:: WHAT YOU WILL DO ::
What's needed is an exact copy of the lines from the one that contains "1176x1021 pixels. At" to the end of the data below, leaving the pictures out.

:: DATA FOR THIS TASK ::
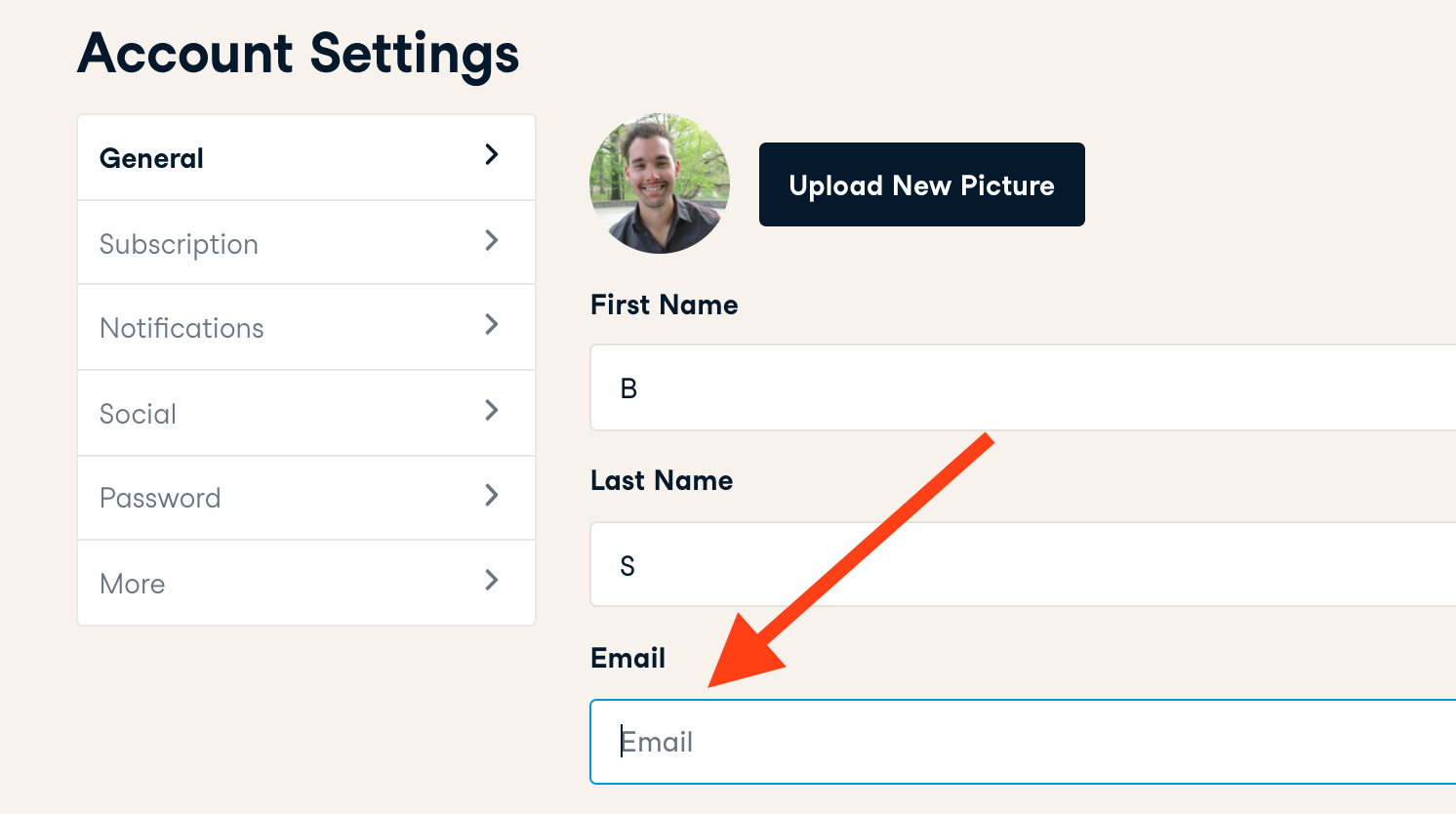Select the More menu item

click(133, 584)
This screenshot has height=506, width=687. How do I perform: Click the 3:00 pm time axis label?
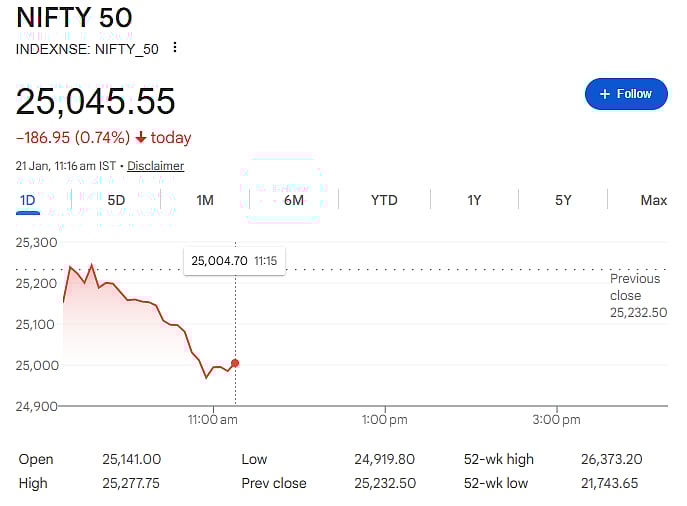[x=556, y=420]
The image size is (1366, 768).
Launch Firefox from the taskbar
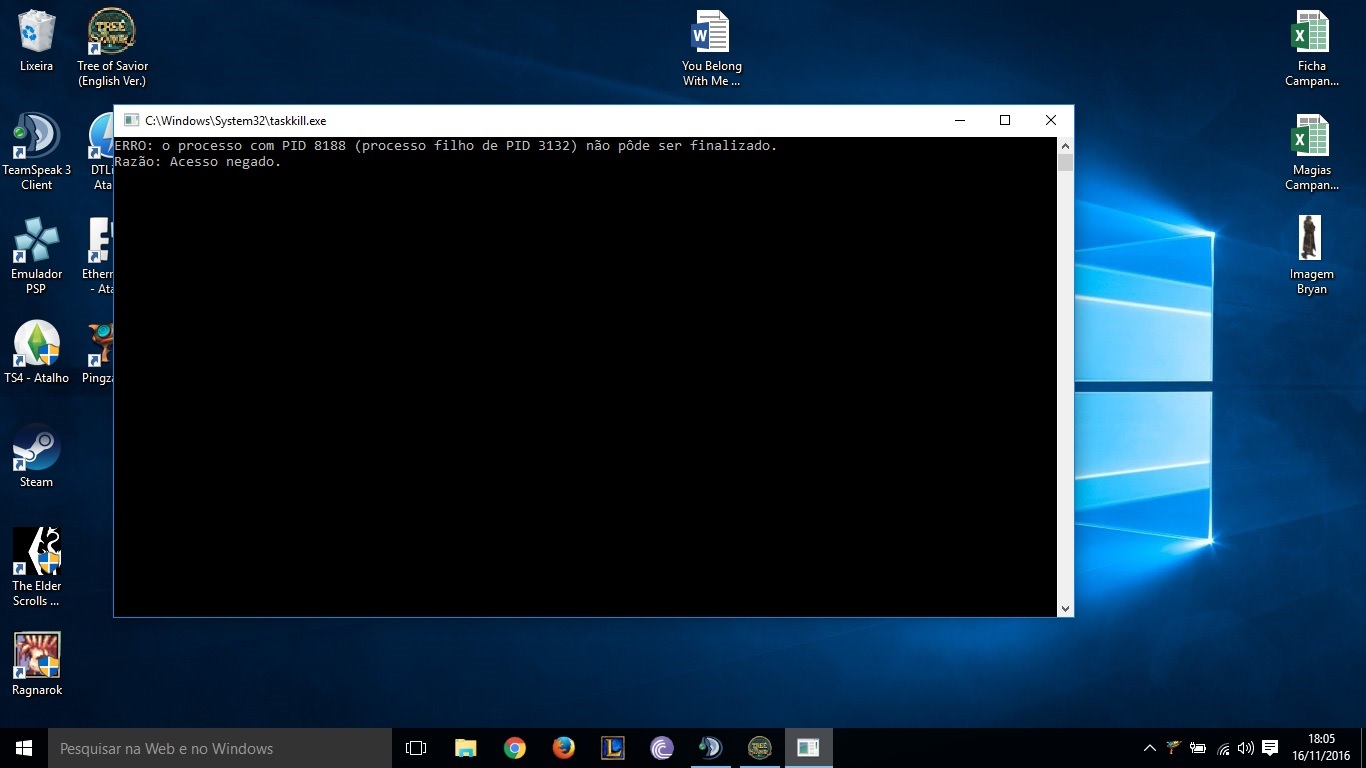pyautogui.click(x=564, y=748)
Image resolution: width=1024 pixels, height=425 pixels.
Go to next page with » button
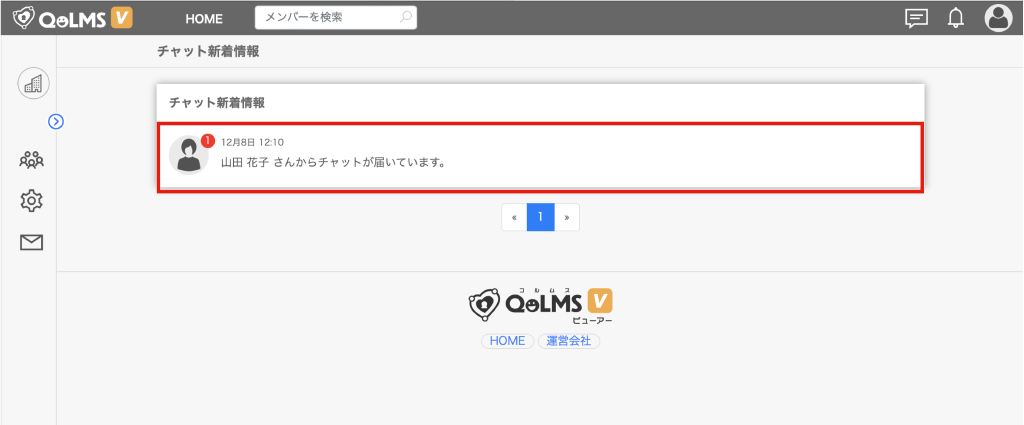pyautogui.click(x=566, y=217)
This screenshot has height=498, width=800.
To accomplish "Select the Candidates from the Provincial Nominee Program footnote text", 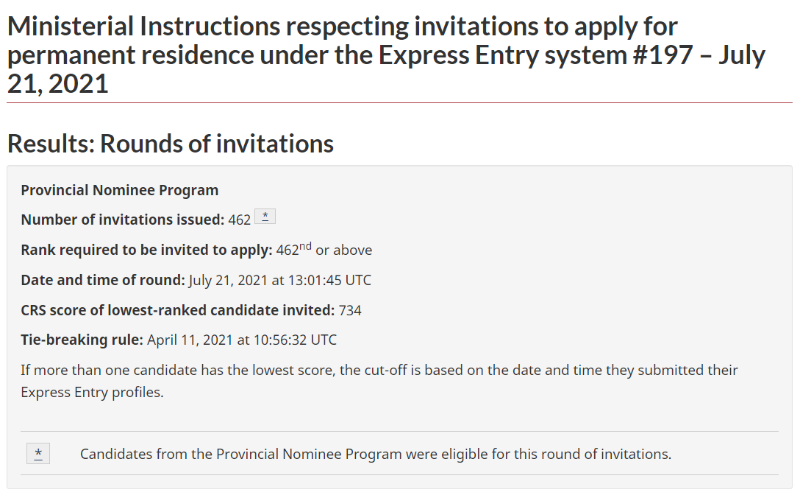I will point(376,454).
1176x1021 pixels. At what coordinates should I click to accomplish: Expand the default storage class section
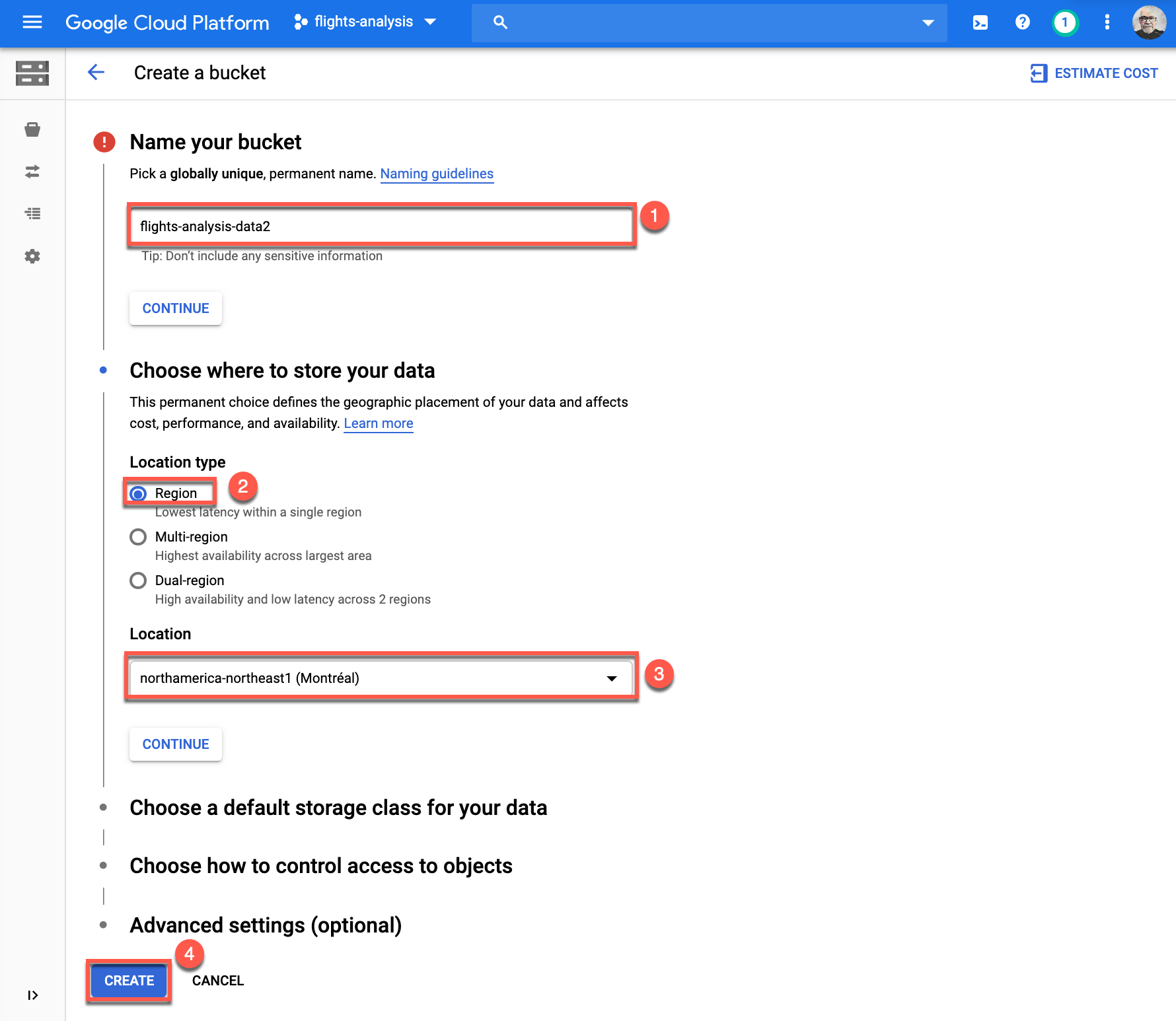coord(338,808)
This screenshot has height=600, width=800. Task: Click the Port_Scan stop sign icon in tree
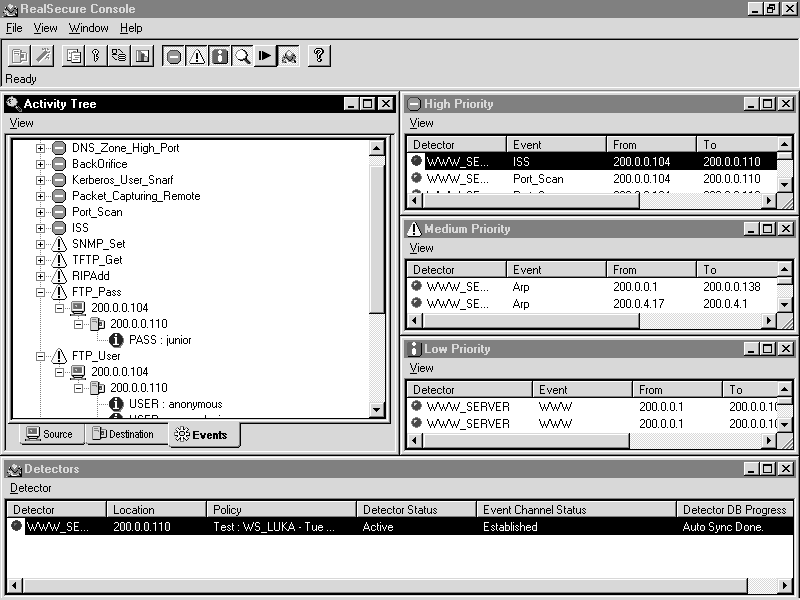pos(58,212)
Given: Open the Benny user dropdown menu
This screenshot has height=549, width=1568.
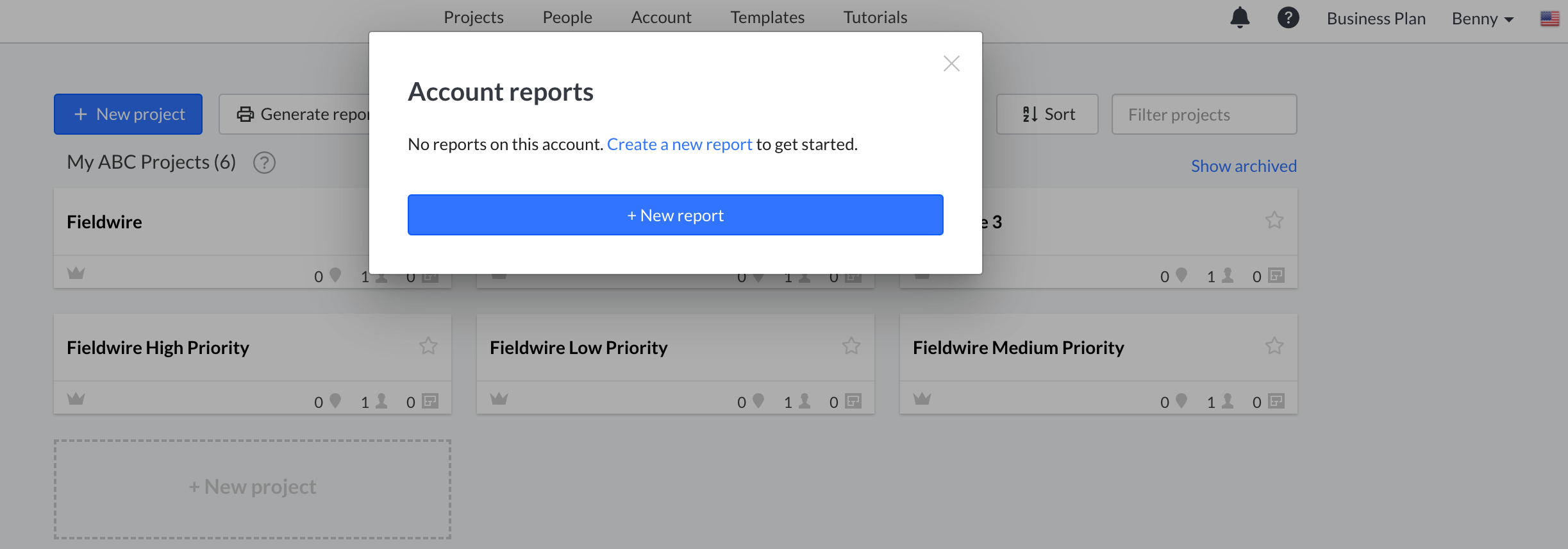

:: WRITTEN ANSWER ::
1176x1021 pixels. At what coordinates should I click to accomplish: Expand the default storage class section
coord(338,808)
This screenshot has height=600, width=800. Task: Click the Port_Scan stop sign icon in tree
pos(58,212)
Given: Open the Benny user dropdown menu
This screenshot has height=549, width=1568.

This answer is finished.